Le bilan des conférences mondiales sur le climat oscille inexorablement entre deux bornes, qui semblent indissociables. De l’« accord historique » à la « goutte d’eau », la distance est parfois ténue. La COP27 de Charm El-Cheikh (Egypte) n’échappe pas à ce paradoxe. D’un côté, le désir de faire entendre à l’opinion publique mondiale un message d’espoir, selon lequel la lutte contre le changement climatique progresse avec ses rebondissements et son happy end comme dans les films hollywoodiens.
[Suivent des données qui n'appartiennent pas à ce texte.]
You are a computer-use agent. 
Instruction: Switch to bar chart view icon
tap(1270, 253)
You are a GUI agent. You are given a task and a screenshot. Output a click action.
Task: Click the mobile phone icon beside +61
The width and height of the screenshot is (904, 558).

De l’autre, l’agacement, voire la colère, de constater que la prise de conscience n’est pas à la hauteur des enjeux et qu’une majorité d’Etats ne se résout pas à un changement de paradigme, seul à même de modifier une trajectoire qui va rendre la surface terrestre invivable d’ici à la fin du siècle.

« Accord historique » il y a, effectivement, au moins dans le principe, avec la reconnaissance pour la première fois de la nécessité d’aider financièrement les pays les plus vulnérables au changement climatique. Si l’émergence d’une solidarité mondiale crée un sentiment d’optimisme en concrétisant l’idée d’une cause commune qui ne se réglera qu’avec la participation de chacun, les moyens qui lui sont dévolus restent dérisoires.

Il a fallu trente ans pour que le Nord accepte le principe d’aider le Sud, grâce au revirement spectaculaire de l’Union européenne (UE), puis des Etats-Unis. Combien d’années faudra-t-il pour que la Chine, deuxième puissance mondiale et première émettrice de gaz à effet de serre, cesse de se considérer comme un pays émergent et commence à apporter sa contribution à ce principe de solidarité mondiale ?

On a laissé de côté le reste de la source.